Problem description >> Lines of the data that contain the word "computer" are the ones to copy.

Input data >>
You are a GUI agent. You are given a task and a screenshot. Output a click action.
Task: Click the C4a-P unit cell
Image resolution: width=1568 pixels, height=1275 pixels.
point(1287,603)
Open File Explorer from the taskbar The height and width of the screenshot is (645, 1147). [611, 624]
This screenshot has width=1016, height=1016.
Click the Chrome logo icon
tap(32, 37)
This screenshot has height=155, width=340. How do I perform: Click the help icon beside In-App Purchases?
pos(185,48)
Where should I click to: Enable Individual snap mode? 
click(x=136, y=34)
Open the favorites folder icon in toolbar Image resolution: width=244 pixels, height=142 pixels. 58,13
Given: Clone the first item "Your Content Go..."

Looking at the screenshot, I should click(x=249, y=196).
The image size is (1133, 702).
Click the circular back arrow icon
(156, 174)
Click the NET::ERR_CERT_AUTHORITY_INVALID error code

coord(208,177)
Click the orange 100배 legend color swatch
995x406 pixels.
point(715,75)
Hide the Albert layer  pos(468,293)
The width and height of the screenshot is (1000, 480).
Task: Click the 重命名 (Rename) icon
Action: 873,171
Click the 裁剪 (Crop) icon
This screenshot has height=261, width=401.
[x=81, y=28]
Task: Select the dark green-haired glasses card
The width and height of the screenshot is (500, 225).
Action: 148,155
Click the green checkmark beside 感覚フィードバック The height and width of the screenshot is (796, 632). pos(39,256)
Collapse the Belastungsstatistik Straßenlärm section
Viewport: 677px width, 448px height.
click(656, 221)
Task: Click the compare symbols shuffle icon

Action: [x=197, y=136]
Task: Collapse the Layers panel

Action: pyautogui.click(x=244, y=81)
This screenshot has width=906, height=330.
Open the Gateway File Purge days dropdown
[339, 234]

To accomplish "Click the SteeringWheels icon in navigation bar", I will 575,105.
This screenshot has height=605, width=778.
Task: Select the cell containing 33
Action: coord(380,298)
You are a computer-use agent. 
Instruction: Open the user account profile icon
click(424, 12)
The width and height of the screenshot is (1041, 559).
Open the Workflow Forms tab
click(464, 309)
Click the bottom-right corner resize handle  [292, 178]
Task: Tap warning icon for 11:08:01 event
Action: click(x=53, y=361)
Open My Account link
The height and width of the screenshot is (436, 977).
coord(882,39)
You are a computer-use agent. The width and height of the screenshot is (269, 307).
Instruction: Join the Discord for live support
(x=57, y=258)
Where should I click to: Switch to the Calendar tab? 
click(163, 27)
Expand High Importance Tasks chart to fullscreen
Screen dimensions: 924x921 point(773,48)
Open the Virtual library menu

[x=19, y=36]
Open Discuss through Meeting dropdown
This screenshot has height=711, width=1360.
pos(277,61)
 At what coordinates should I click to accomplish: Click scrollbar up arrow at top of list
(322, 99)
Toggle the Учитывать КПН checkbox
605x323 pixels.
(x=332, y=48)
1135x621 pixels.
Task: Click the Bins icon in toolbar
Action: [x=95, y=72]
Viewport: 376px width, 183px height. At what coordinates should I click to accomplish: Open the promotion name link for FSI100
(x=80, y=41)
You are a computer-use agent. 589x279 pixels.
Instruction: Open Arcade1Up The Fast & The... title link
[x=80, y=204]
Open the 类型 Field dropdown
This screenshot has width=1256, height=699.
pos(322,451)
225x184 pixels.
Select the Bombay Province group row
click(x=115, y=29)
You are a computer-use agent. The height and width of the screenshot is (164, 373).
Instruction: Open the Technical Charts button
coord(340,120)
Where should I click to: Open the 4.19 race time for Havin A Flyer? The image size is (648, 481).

Written solution >>
You are a computer-use agent. 
You are a computer-use agent. The width and height of the screenshot is (269, 307).
You are a computer-use agent. 589x279 pixels.
You are a computer-use agent. The height and width of the screenshot is (164, 373).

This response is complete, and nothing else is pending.